Record excerpts:
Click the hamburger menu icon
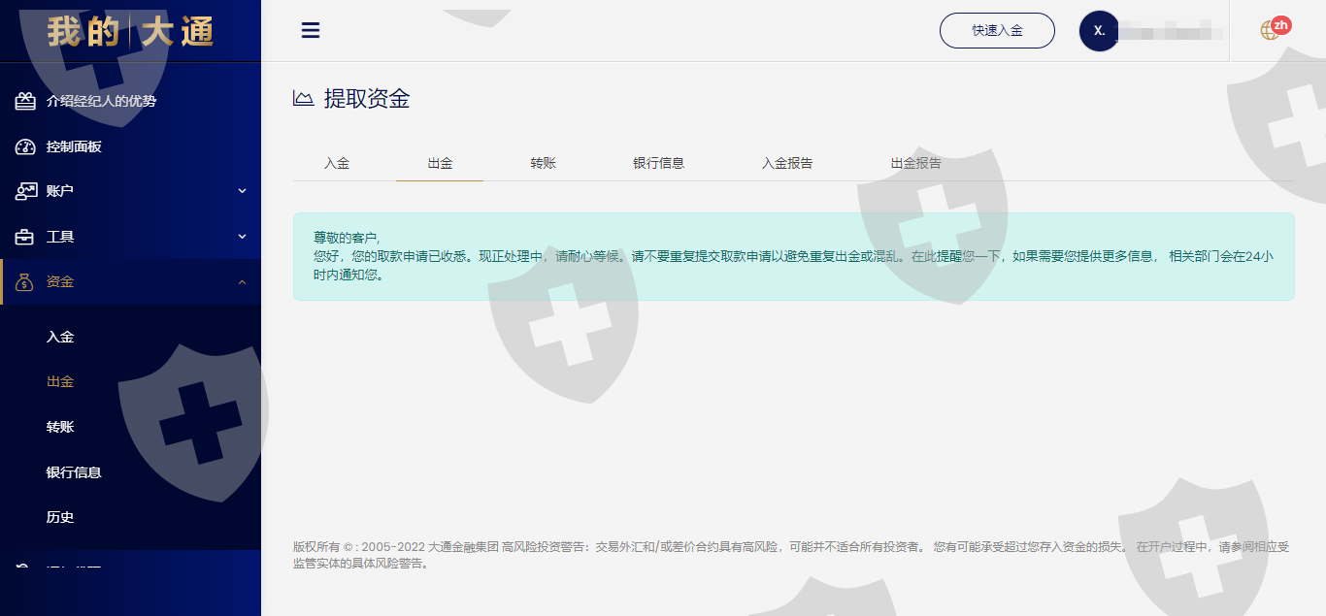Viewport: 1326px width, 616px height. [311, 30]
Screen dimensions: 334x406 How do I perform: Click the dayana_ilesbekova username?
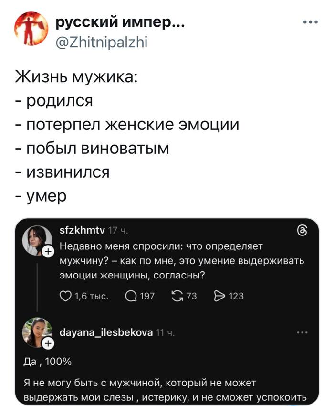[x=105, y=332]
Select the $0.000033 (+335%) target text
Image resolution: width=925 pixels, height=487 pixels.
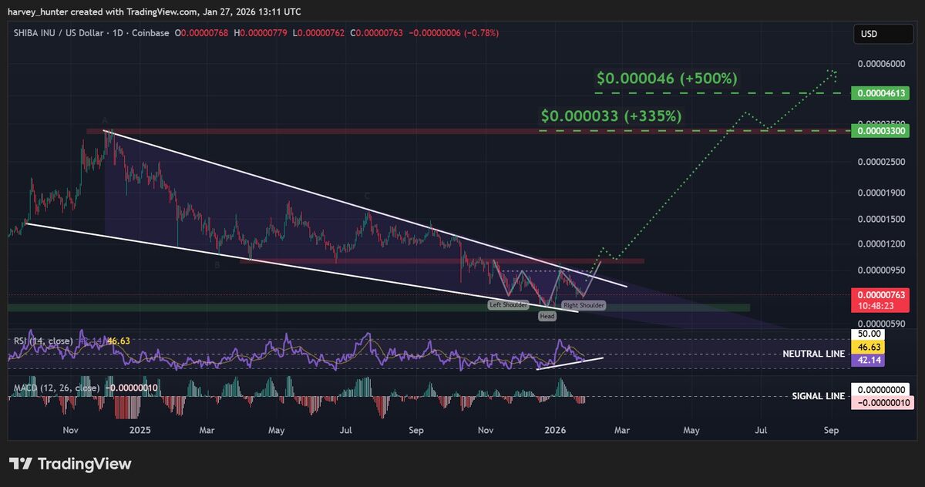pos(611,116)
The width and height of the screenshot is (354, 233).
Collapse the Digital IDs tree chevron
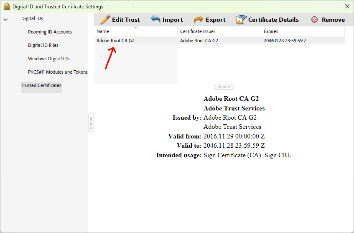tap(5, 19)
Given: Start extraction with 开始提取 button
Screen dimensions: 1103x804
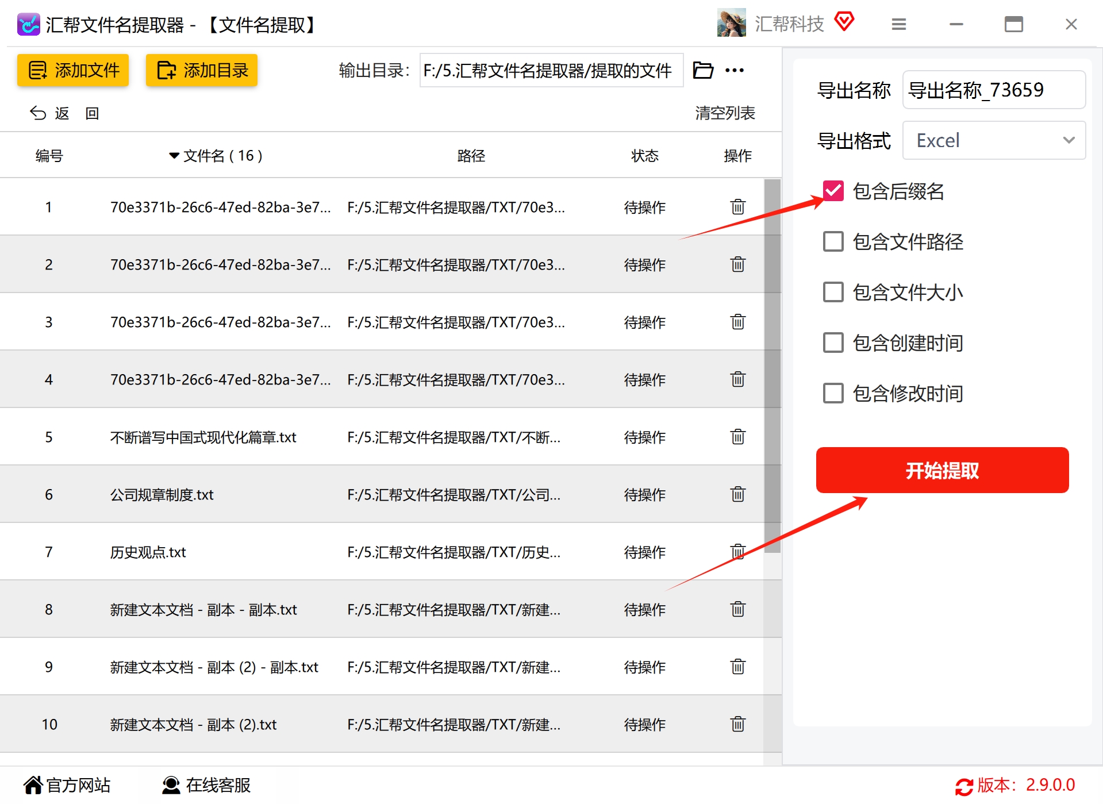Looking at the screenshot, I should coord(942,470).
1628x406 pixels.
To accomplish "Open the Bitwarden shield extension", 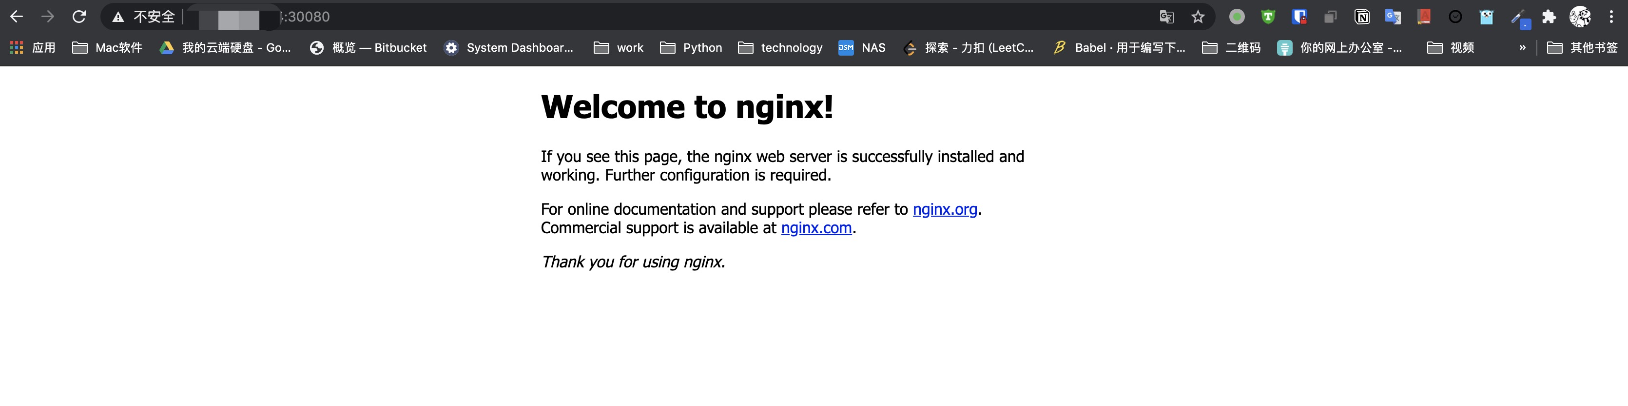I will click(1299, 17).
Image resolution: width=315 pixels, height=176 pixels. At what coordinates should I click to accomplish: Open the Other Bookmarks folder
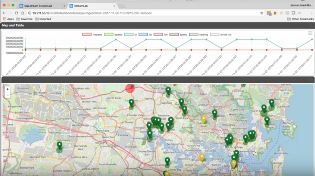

==

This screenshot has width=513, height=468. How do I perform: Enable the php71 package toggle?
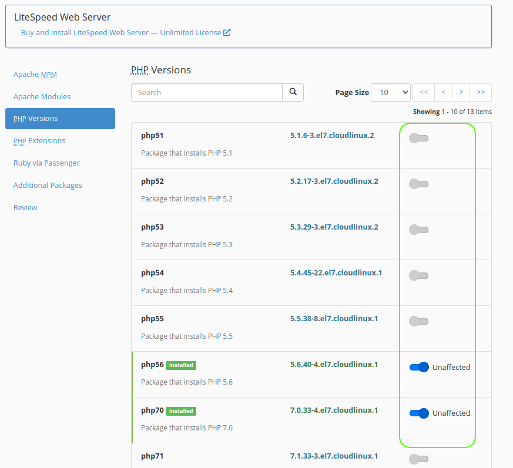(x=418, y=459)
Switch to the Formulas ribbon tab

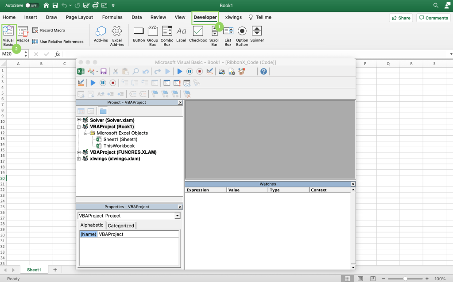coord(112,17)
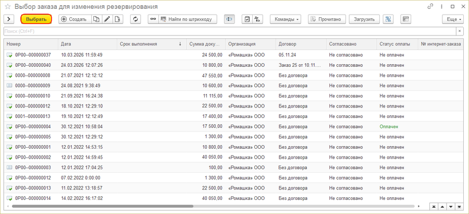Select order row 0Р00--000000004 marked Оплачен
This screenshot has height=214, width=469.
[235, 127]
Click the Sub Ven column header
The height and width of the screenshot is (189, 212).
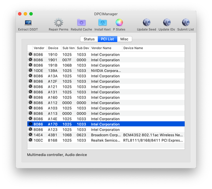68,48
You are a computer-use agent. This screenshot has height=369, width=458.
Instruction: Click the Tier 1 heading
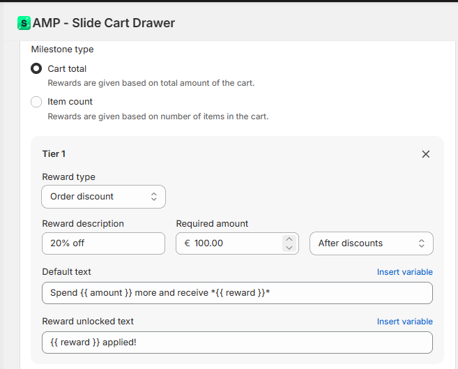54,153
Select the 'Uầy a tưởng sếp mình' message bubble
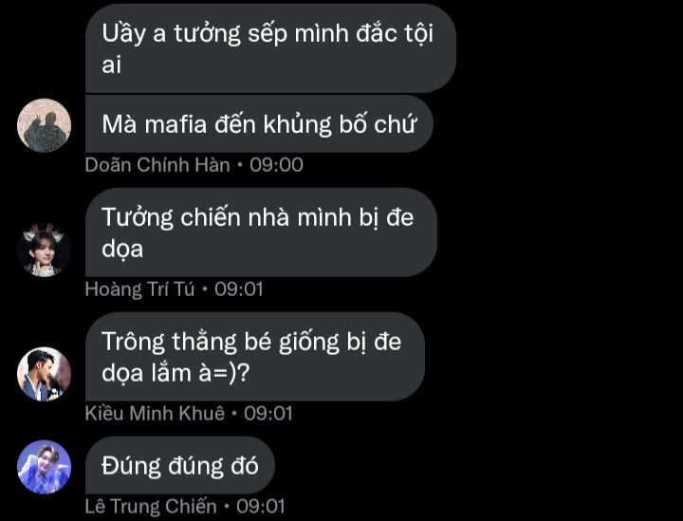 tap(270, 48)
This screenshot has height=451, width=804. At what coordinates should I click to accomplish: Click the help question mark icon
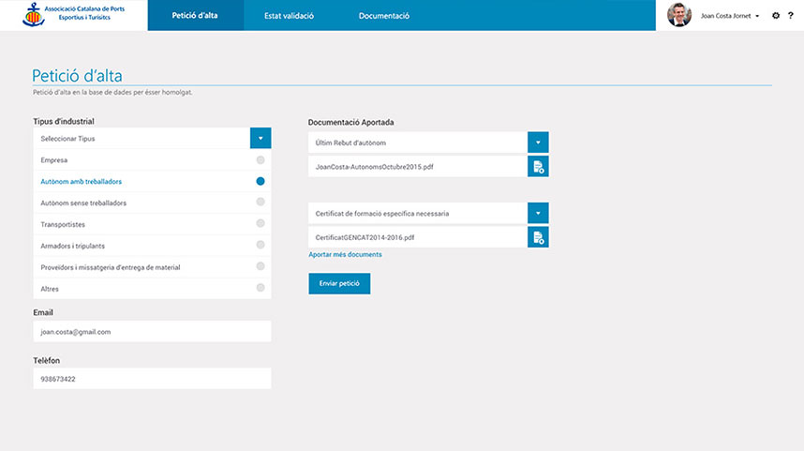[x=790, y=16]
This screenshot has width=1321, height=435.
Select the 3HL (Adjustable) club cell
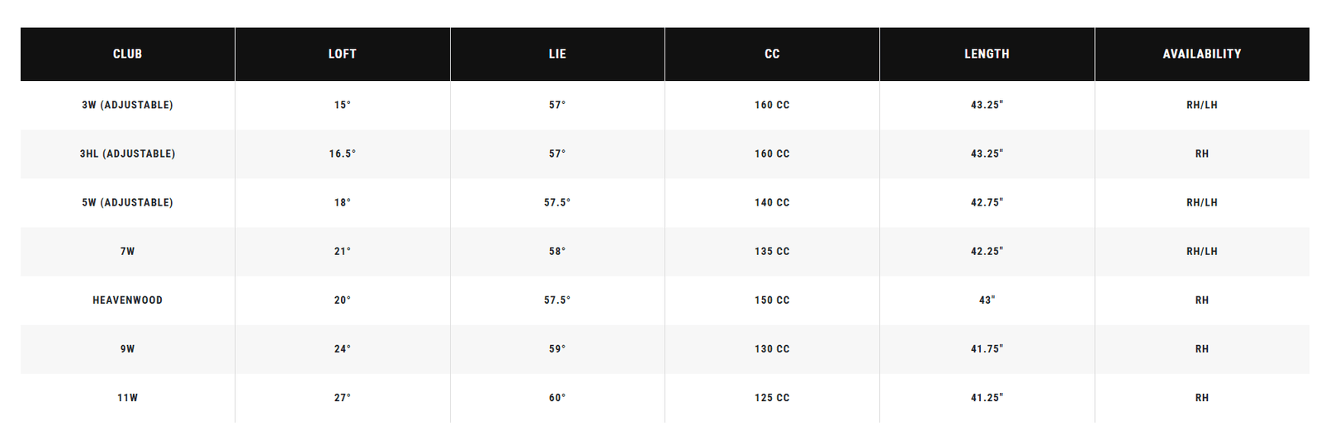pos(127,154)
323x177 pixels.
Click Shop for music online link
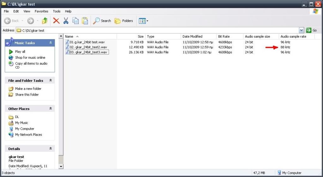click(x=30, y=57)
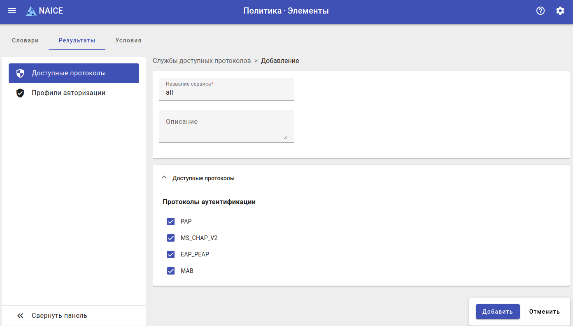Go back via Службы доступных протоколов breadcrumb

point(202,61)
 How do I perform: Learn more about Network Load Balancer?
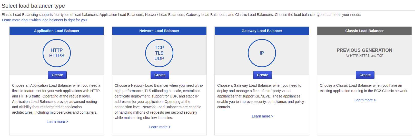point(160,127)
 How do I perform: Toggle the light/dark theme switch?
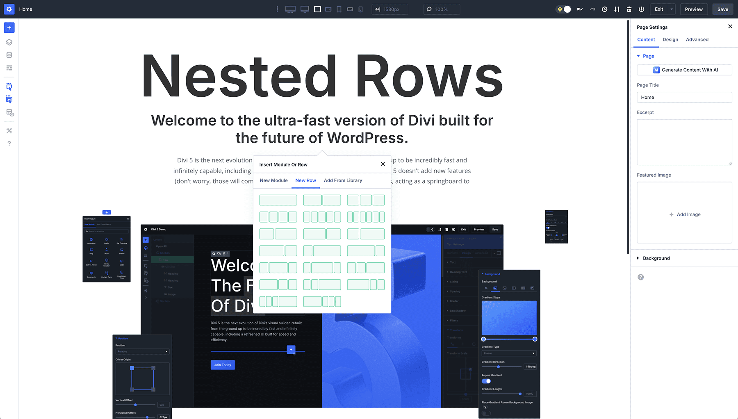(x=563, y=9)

...

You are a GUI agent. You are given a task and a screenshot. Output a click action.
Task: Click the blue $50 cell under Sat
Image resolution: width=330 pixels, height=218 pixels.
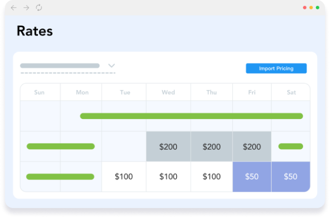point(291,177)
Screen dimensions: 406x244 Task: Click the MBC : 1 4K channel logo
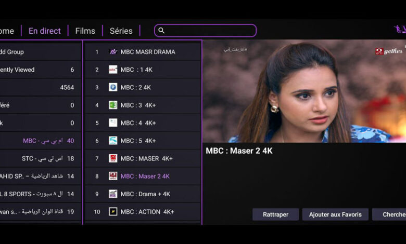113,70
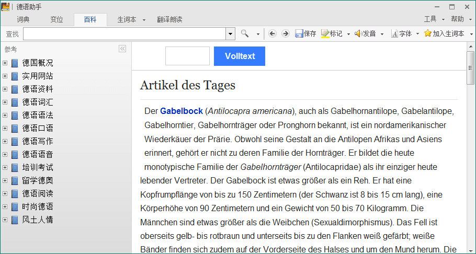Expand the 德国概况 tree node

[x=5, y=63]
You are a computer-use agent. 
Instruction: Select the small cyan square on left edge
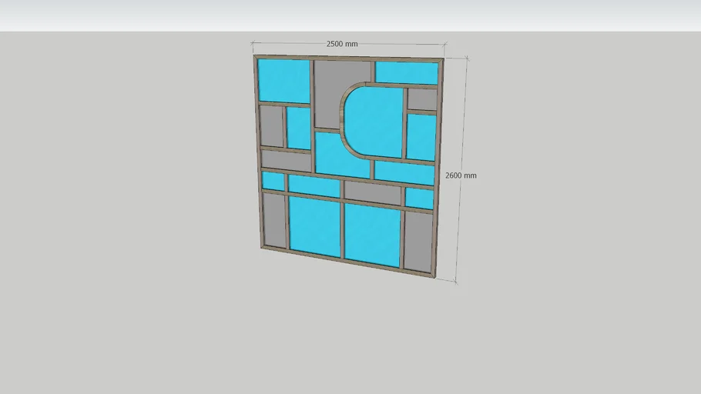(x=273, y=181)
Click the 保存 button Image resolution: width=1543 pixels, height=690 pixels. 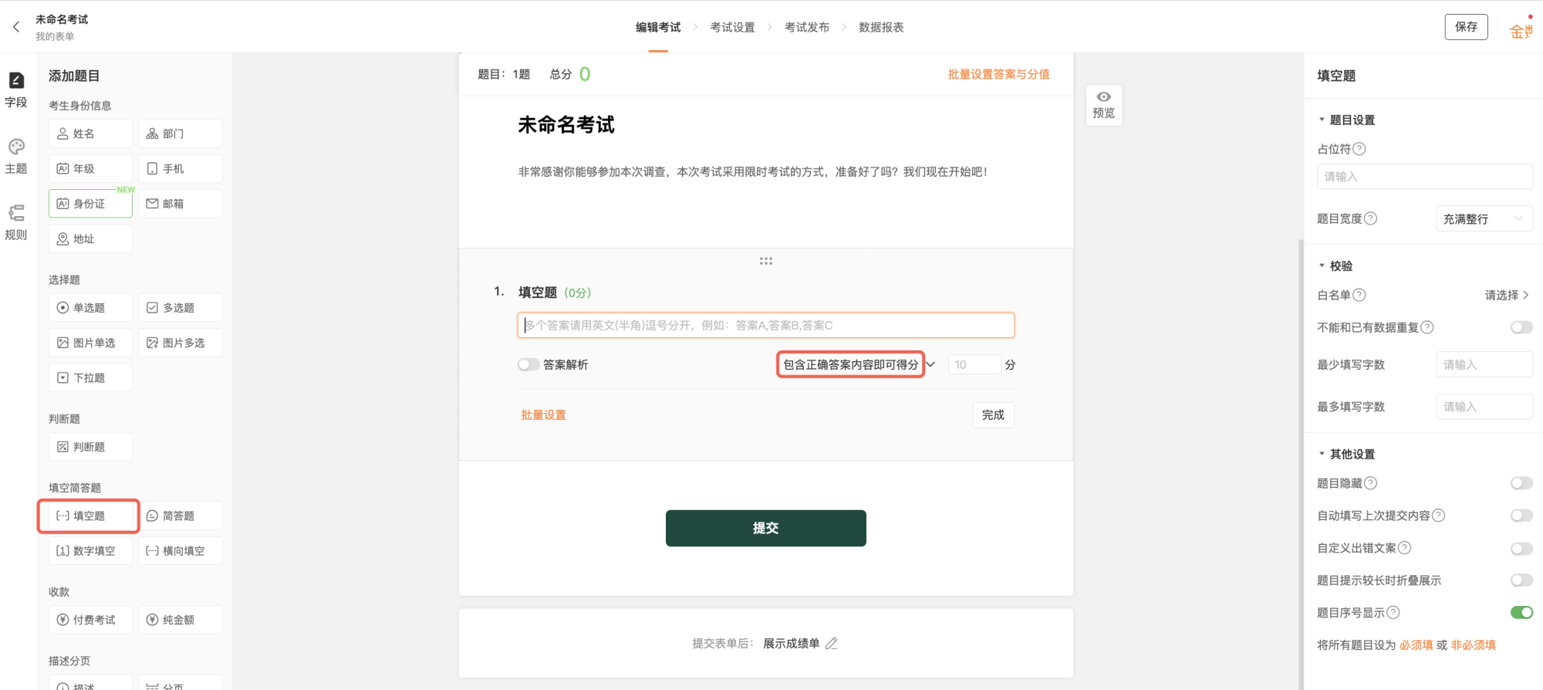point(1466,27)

What you should do: Once you have read the records above, say how many of their lines contain the word "computer", giving only that figure.

Task answer: 2